** STATED EXERCISE **
Answer these questions using the notebook on simulation-based inference below.
1. Which package does the notebook use for its linear regression example, and what is that package's backend?
2. In what units are dark matter mass and lifetime given in the first two data columns?
3. The heating coefficient normalized by the lifetime is computed as a function of redshift following which function?

** TEXT BLOCK **
# <center>ASTR4004/8004 - Inference - Part 6</center> 

## Simulation-based inference

Our goal is to perform inference on a model's parameters $\theta$ given observations $D$ and learn the posterior distribution $P(\theta|D)$. Normally, we do this with Bayes' rule:
$$
P(\theta|D)=P(D|\theta)\frac{P(\theta)}{P(D)},
$$
which relies on the likelihood function $P(D|\theta)$.

<font color='red'> However, what if we don't know the likelihood or there is no functional form to evaluate the likelihood?</font>

Remember our model can reproduce different sets of output $D'$ for given $\theta$. This means that we can measure *the frequecy of those outputs that reproduce/match the real data ($D$) to obtain a probability $P(\theta|D)$*, which is the posterior probability. 

This notebook shows a simple example of linear regression using `swyft` and its backend PyTorch (`torch`).

## Useful packages

In [None]:
import numpy as np
import matplotlib.pyplot as plt
import swyft

## Load data and prepare the input and output pairs

In [None]:
data = np.loadtxt('../../data/samples_m_t.dat')
np.random.seed(0) # fix your seeds for reproducibility!
shuffle_index = np.random.permutation(len(data))
data = data[shuffle_index]

In this example, the first two columns correspond to dark matter mass in units of eV and lifetime in units of second, while the following are effective parameters characterizing the heating, ionization and excitation coefficients from dark matter to the intergalactic medium. In particular, the 3, 4 and 5 columns can be used to compute the heating coefficient normalized by the lifetime as a function of redshift following a Schechter function.

In [None]:
# identify input parameters and output observables (i.e., fheat)
params = np.log10(data[:,:2])

zs = np.arange(5, 35)
fheat = data[:,2] * np.log10(np.exp(data[:,3]*(zs[:,None]-15)) * ((zs[:,None]+1)/16)**data[:,4])
fheat = fheat.T

we could also take a look at the joint and marginal samples to get a feeling for the classification that will happen.

In [None]:
idx_arr = np.linspace(0, len(params) - 1, len(params), dtype=np.int32)
np.random.shuffle(idx_arr)
fig = plt.figure(figsize=(10, 5))
ax = plt.subplot(1, 2, 1)
plt.scatter(..., ..., alpha=0.3, c='r', s=2., label='marginal')
plt.scatter(..., ..., alpha=0.3, c='b', s=2., label='joint');
plt.xlabel(r'$log_{10}(m_{\chi}/ {\rm eV})$')
plt.ylabel(r"$\log_{10}\left[f_{\rm heat}/\tau_{\chi} (s^{-1})\right]$")
plt.legend()

ax = plt.subplot(1, 2, 2)
plt.scatter(..., ..., alpha=0.3, c='r', s=2., label='marginal')

** DATA ENTRIES **
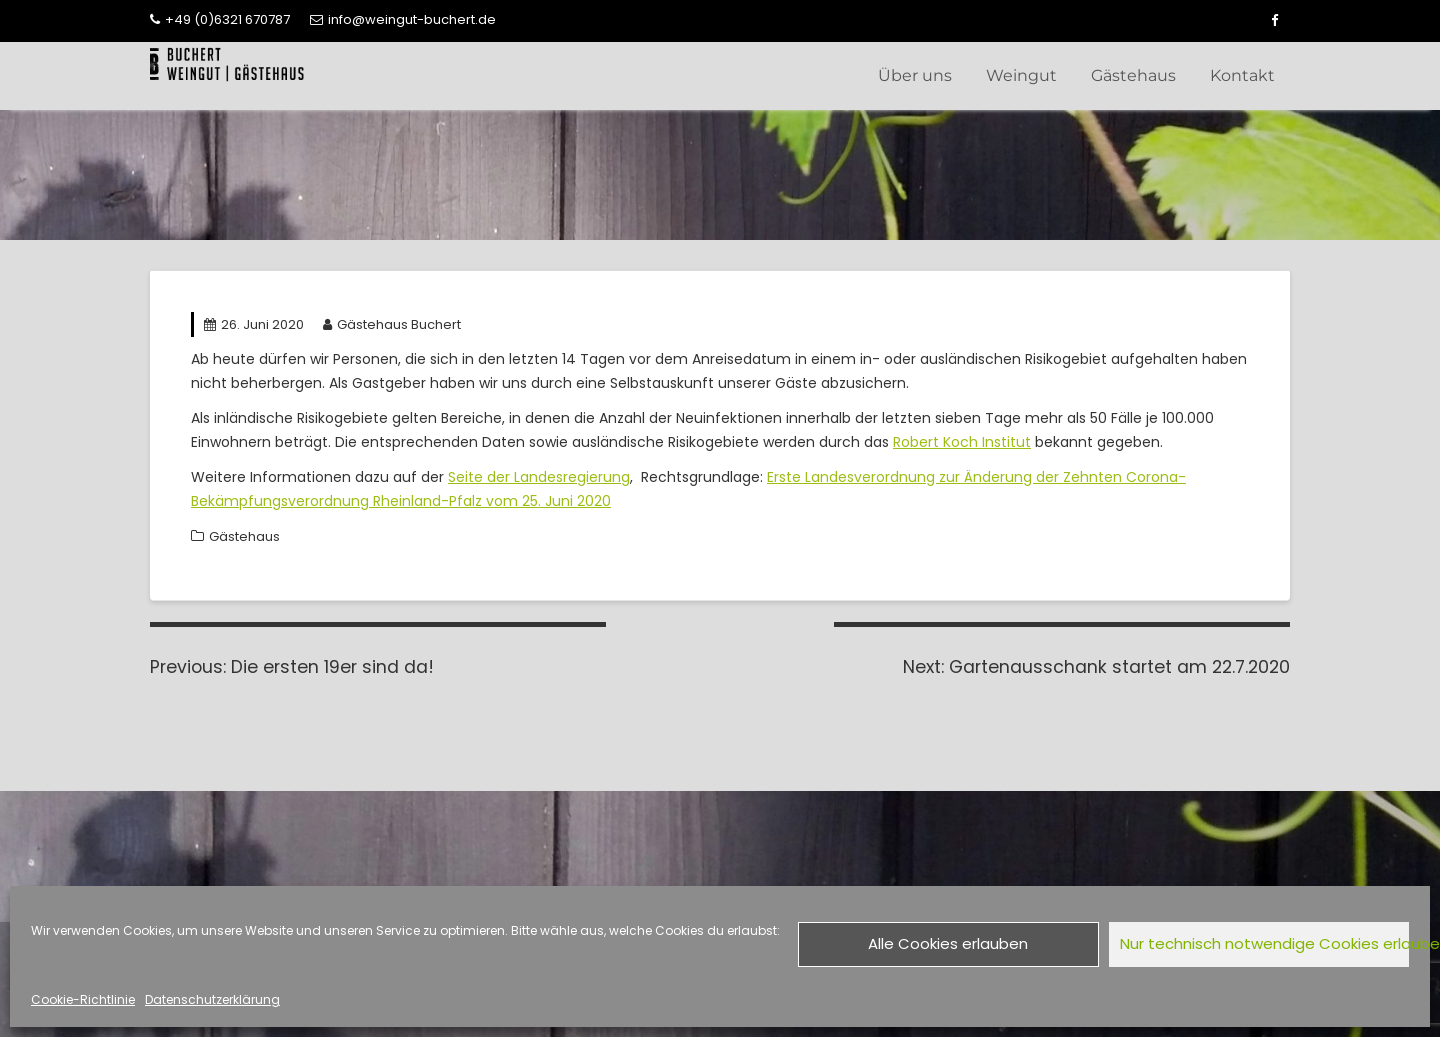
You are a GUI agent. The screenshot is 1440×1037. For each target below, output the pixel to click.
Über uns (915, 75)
--
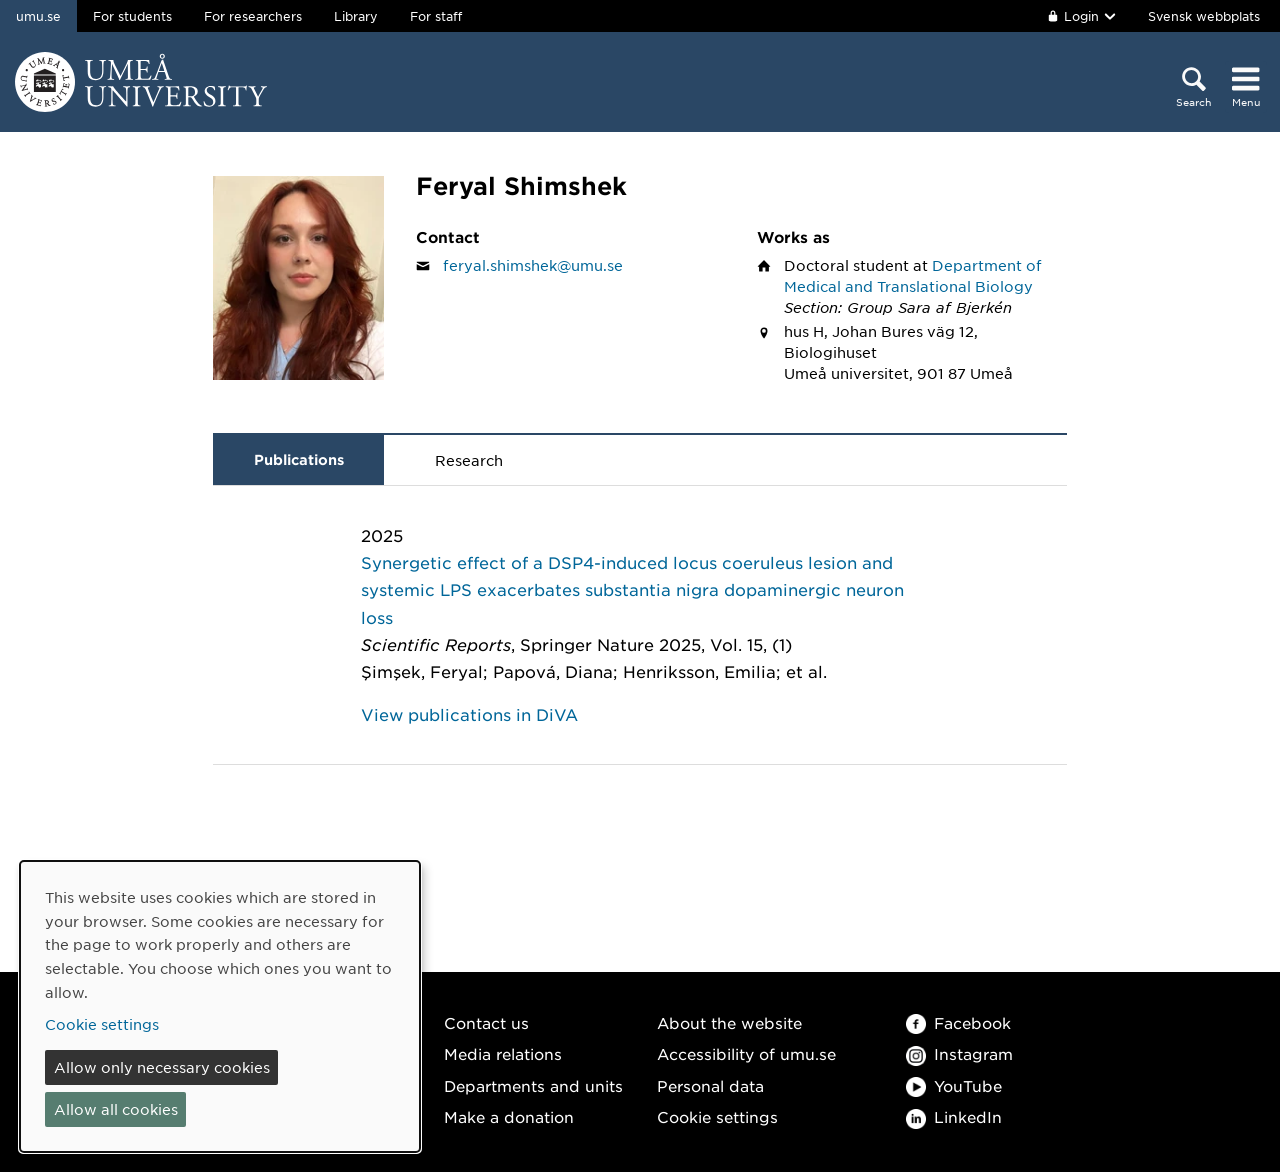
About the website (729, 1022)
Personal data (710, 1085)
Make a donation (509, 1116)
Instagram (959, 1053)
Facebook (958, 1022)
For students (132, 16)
...
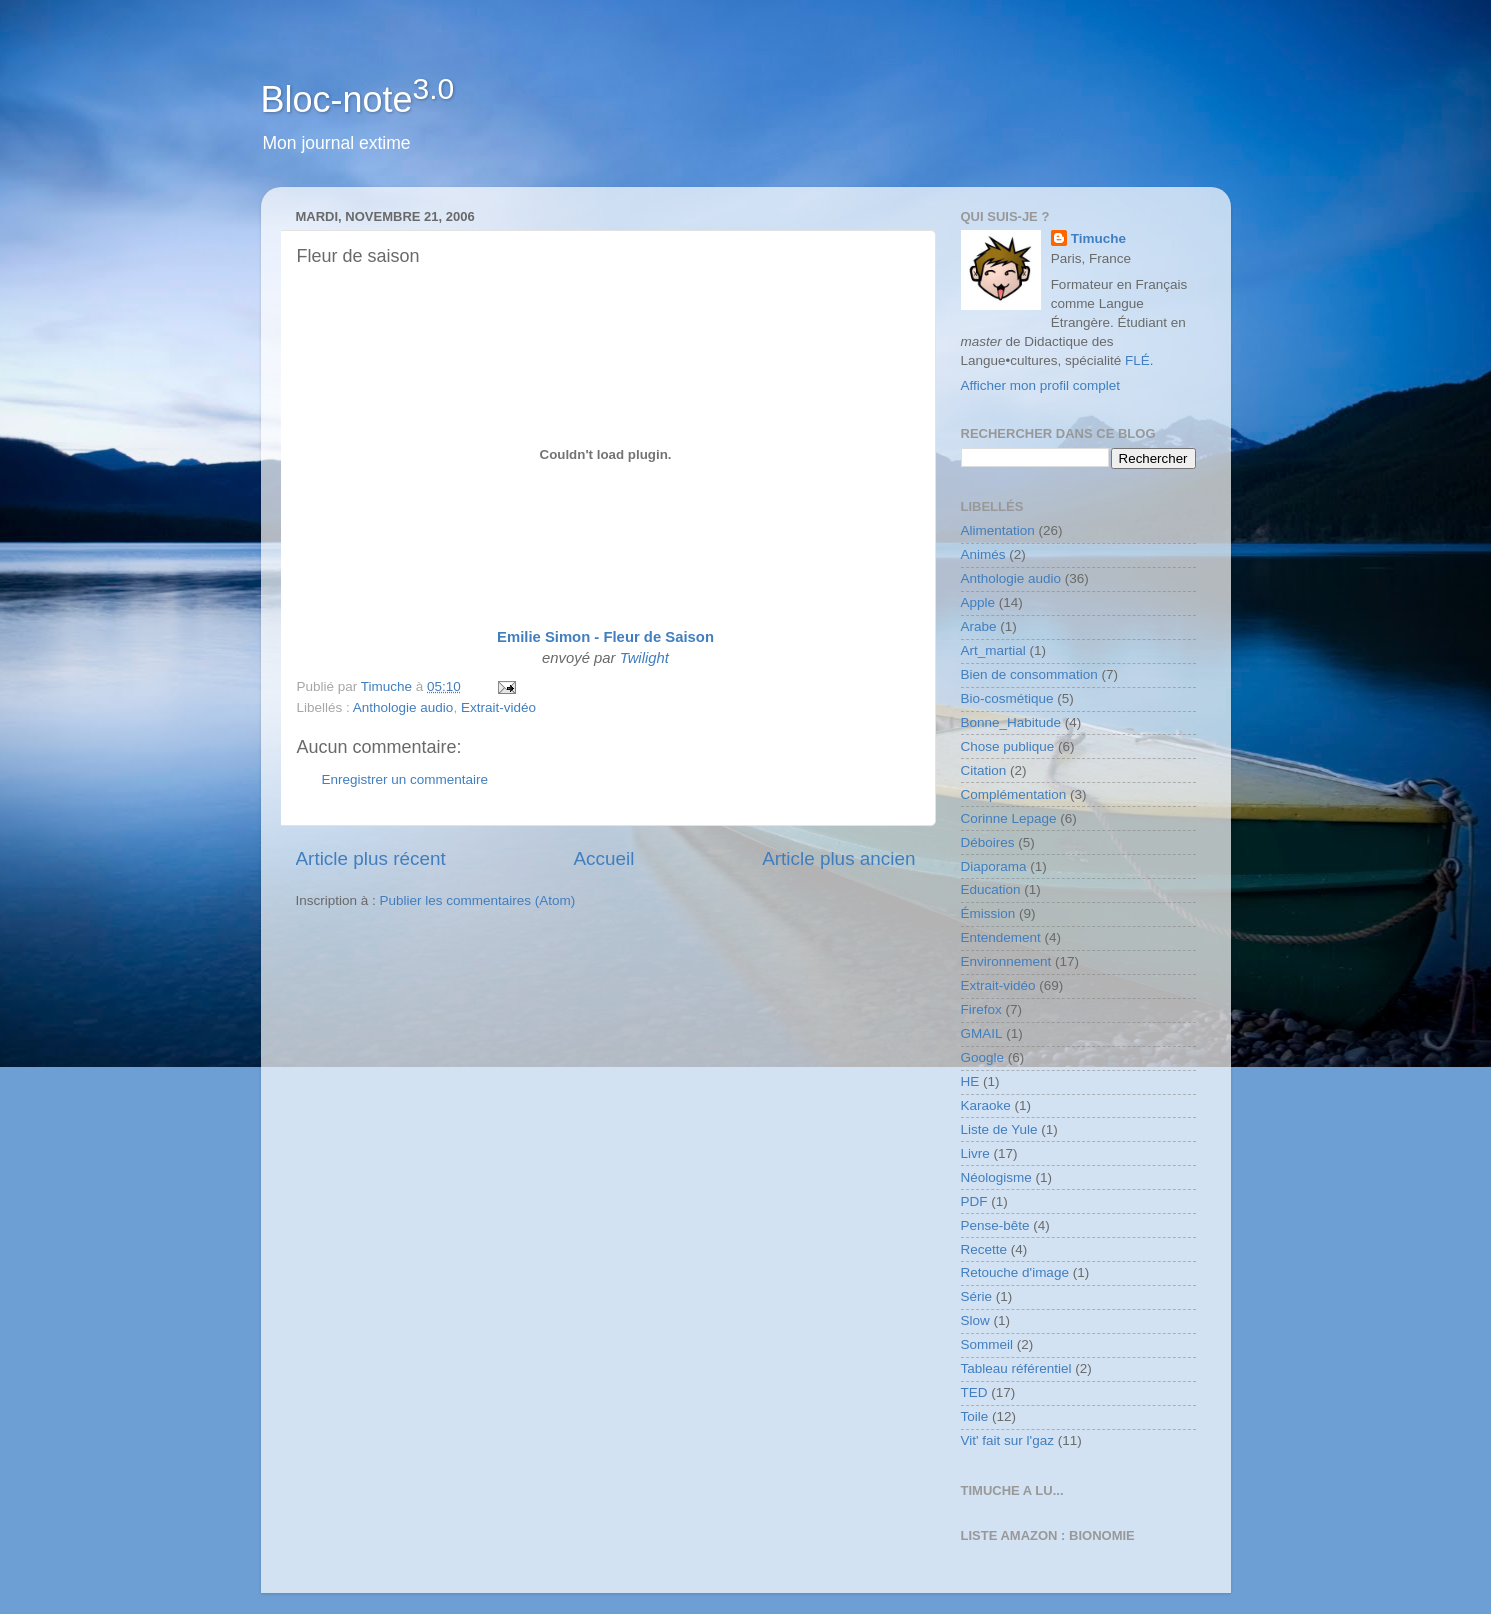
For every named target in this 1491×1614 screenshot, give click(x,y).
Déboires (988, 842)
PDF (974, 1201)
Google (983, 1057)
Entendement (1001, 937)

** RESPONSE **
1. `swyft`, with PyTorch (`torch`) as its backend.
2. Mass is in eV and lifetime is in seconds.
3. A Schechter function.